[start of Extract to read]

A Senegambian Insight (224 pages), which is an adaptation of his thesis “Problems of Integration in Senegambia: A Case-Study of Inter-State Relations in Contemporary Africa”, defended in 1975 for the Master’s degree at Keele University, was published in 1992.
Excerpt (pages 109-116)
The issue of closer cooperation between The Gambia and Senegal has been on the agenda for at least twenty years. A quick glance at a map would serve to indicate why the question of some form of association between the two countries has arisen. The anomalous geographical setting of The Gambia has been aptly described as an extreme example of a territory which owes its existence entirely to colonial policy. It forms a quite irrational intrusion into the much larger country of Senegal, stretching from the coast inland along both sides of The Gambia River, and making up a strip about 200 miles long and 12-13 miles wide. Although roughly following the course of the river, the country does not extend to the natural limits of the basin on either side, nor does it reach the source of the river in Guinea-Conakry. The frontiers of The Gambia cut through both natural features and human settlement patterns. Wholly surrounded by Senegal except on its seaward margin, The Gambia largely isolates the southern region of Casamance from the rest of Senegal. Ethnically the people of The Gambia and Senegal are the same. For a brief period (1765-1783), much of what are now Gambia and Senegal formed a single British colony of “Senegambia”.
Since the motives for considering association were largely economic, a brief review of some salient economic features of the two countries is required. From the standpoint of size, the two countries are very different. Senegal is much larger in population and area. However, the two countries are very similar in terms of basic economic structure. Both are essentially mono-crop agricultural economies that rely mainly on groundnut products in the commercialised sector. Both have a trade deficit. In both, the greater part of the population is engaged in agriculture. The indicators of social development, such as literacy, primary school enrolment and life expectancy at birth, are similar for both countries.
There are at present significant disparities in economic development both between Senegal and The Gambia and within Senegal itself. Average per capita GNP of Senegal is about 75 per cent higher than that of The Gambia, the 1979 figures being $430 and $250, respectively. The economy of Senegal is not only much larger than that of The Gambia but is also more diversified. This is indicated principally by the existence of a sizeable secondary sector (industry, mining and energy), which contributed 24 per cent of the GNP compared with about 6 per cent in The Gambia.
Furthermore, the physical and institutional infrastructures needed for modernisation and economic development, particularly the expansion of modern sectors such as manufacturing, construction, and transport communications, are much more developed in Senegal than in The Gambia. Although they bear many similarities in their basic structure and resources, the two economies are organised on very different bases. The differences manifest themselves in the first place in foreign trade policy. In Senegal, a protectionist and discriminatory policy is followed, and import charges are high; The Gambia’s policy is liberal and non-discriminatory, and import charges are relatively low.

[end of Extract to read]
[start of Provided data]

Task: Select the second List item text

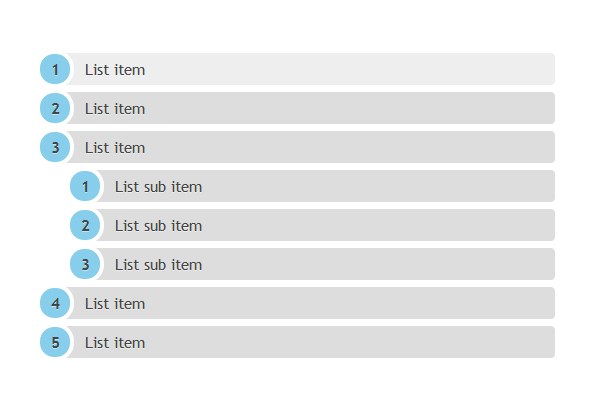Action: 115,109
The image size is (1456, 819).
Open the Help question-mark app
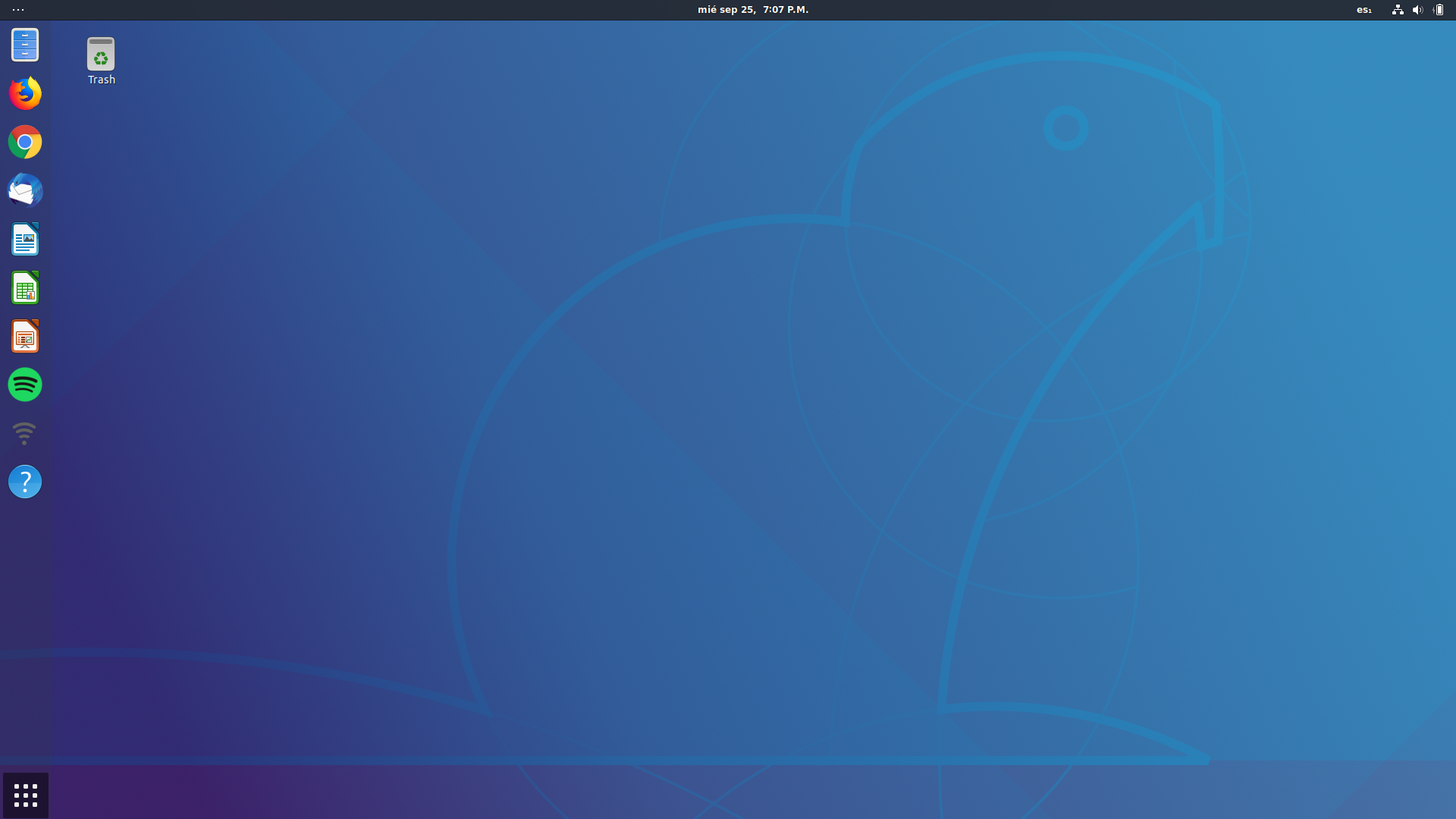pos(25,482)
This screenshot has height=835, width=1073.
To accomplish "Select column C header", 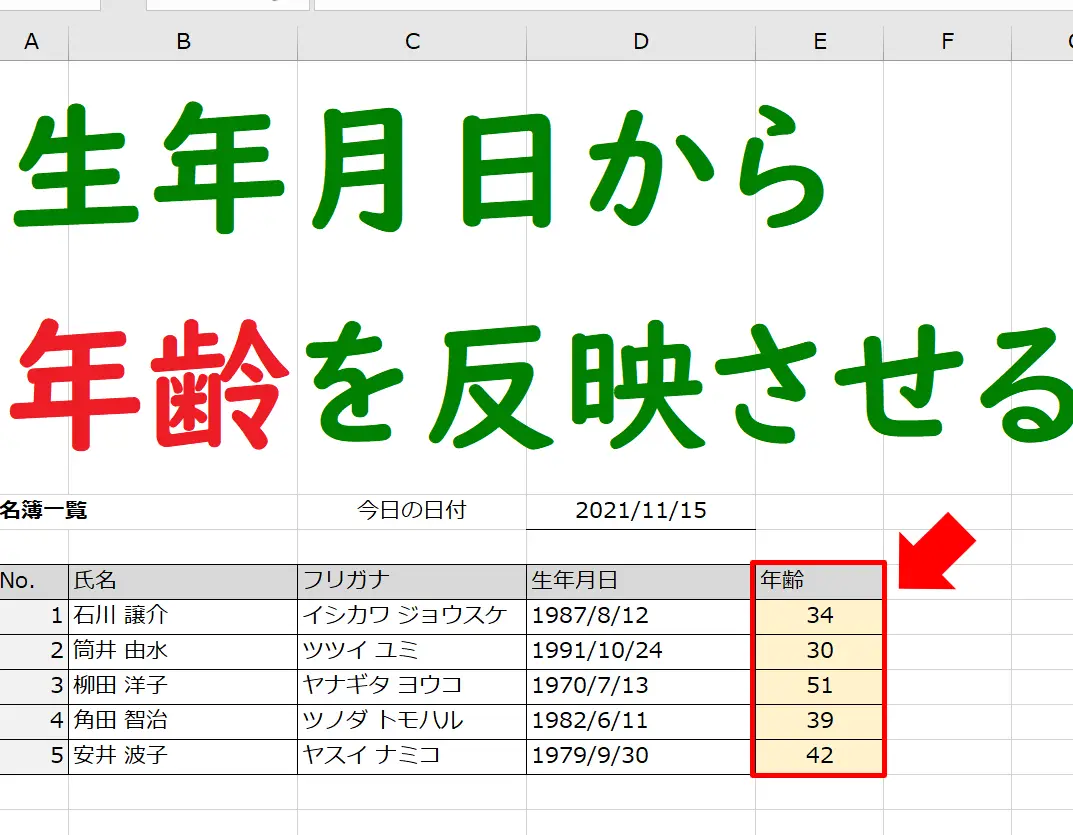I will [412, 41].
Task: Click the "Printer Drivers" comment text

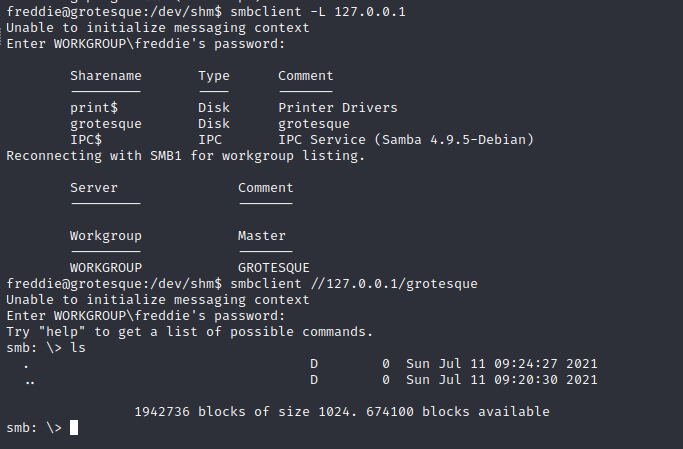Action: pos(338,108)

[end of Provided data]
[start of Provided data]

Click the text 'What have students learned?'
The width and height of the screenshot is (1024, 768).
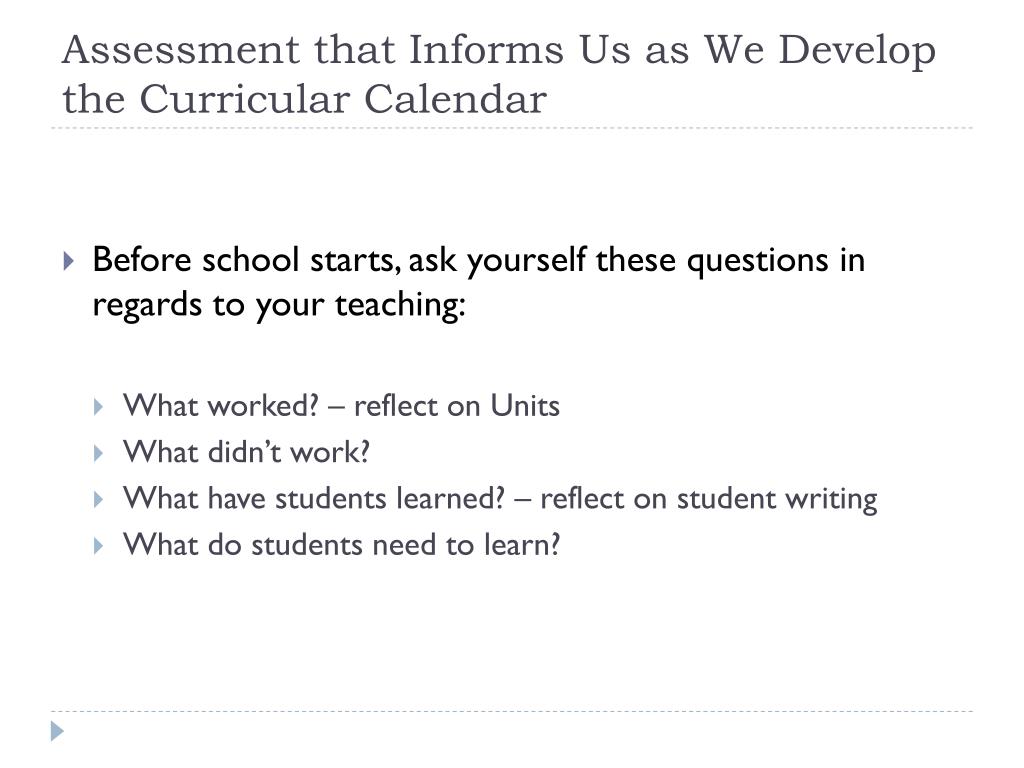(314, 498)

[end of Provided data]

## Stated problem 1
According to the Senegambia extract, what was The Gambia's per capita GNP in 1979?
## Stated problem 2
Count the lines in the rows that contain the string "Click", where case matters, and reply with the number alone.
These rows are unrelated to the Senegambia text.

## Exercise response 1
$250

## Exercise response 2
2